**What to do**
The copy must hold exactly the lines from the one with "You are a computer-use" through the end of the listing below, and nothing else, with no pictures.

*** Opening of Dataset records ***

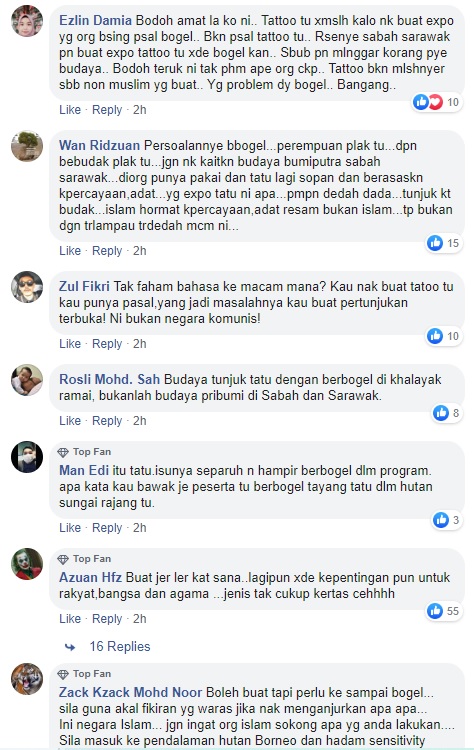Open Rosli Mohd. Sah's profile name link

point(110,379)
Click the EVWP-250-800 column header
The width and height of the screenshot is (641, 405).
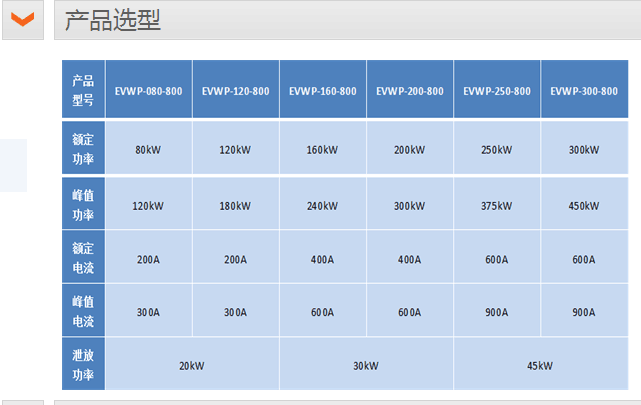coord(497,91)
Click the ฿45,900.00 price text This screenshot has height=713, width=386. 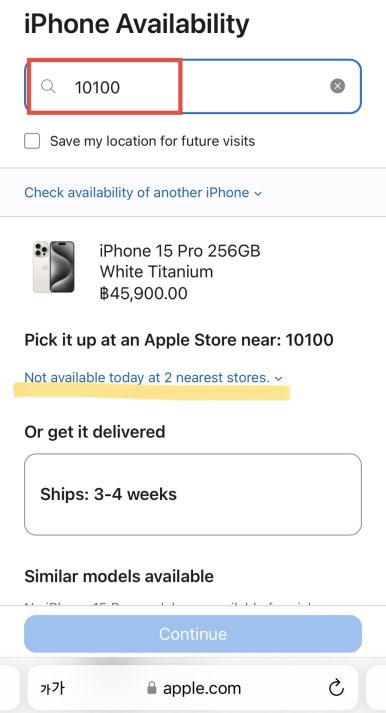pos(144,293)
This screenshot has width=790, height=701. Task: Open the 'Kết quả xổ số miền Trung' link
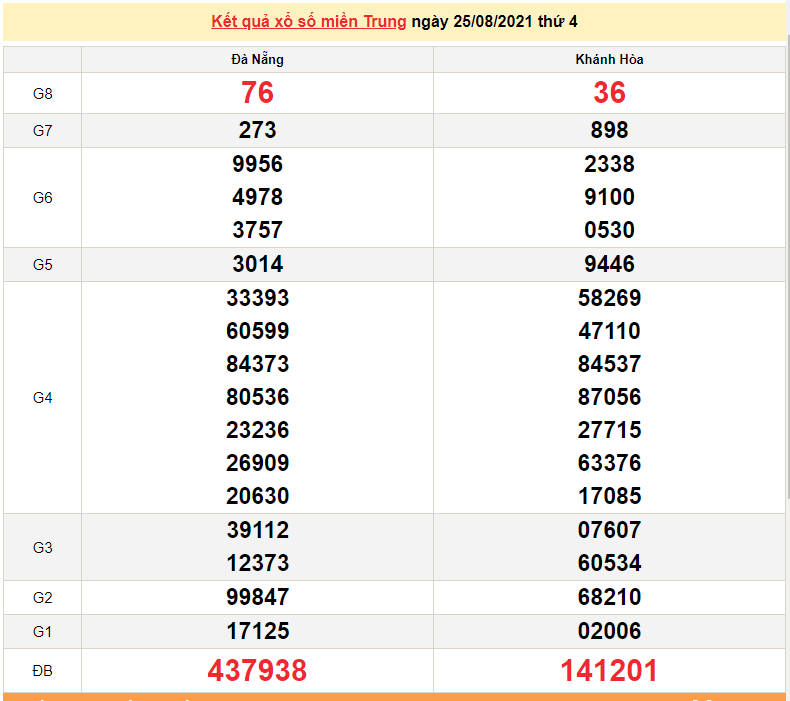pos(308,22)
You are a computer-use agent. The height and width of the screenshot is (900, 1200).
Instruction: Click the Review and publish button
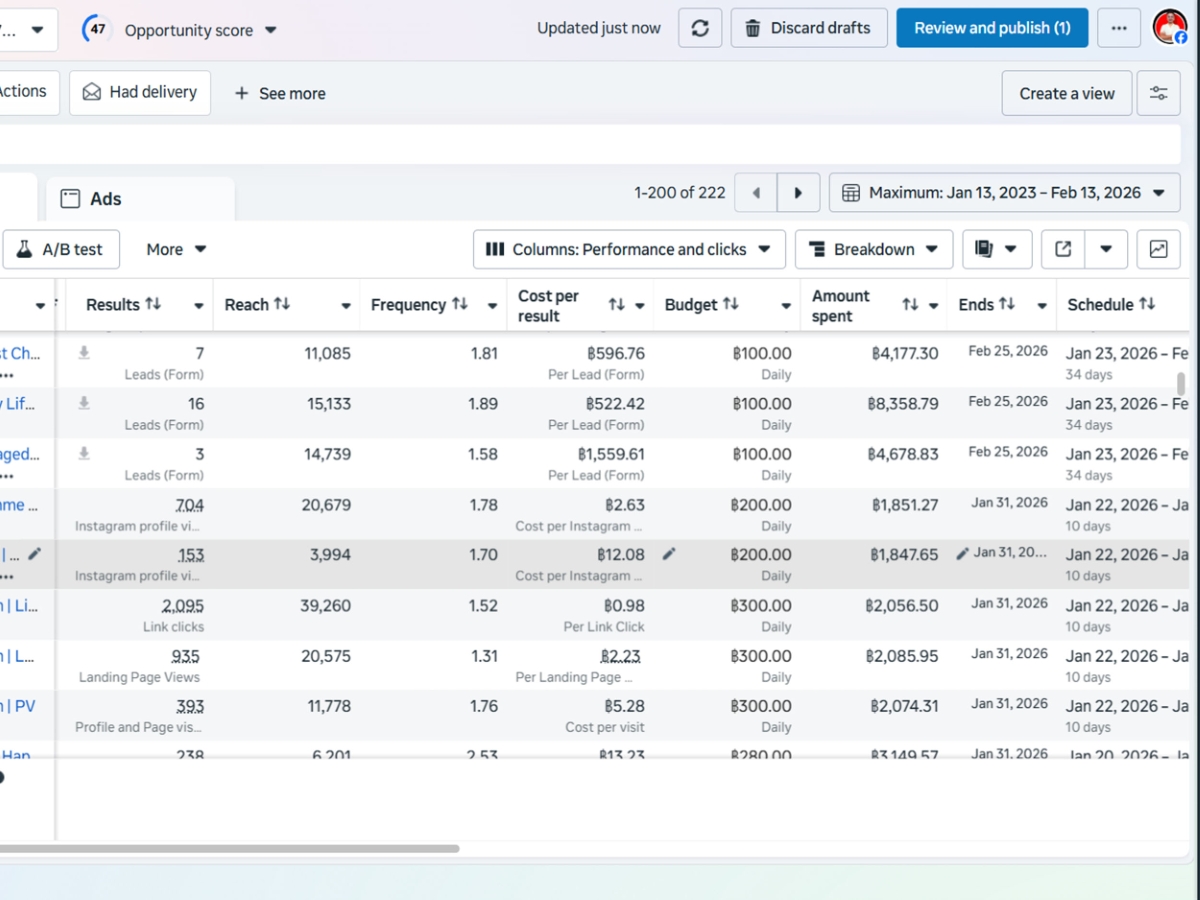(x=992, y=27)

*** Close of Dataset records ***

**Answer below**
You are a computer-use agent. The height and width of the screenshot is (900, 1200).
Instruction: Click the Review and publish button
(x=992, y=27)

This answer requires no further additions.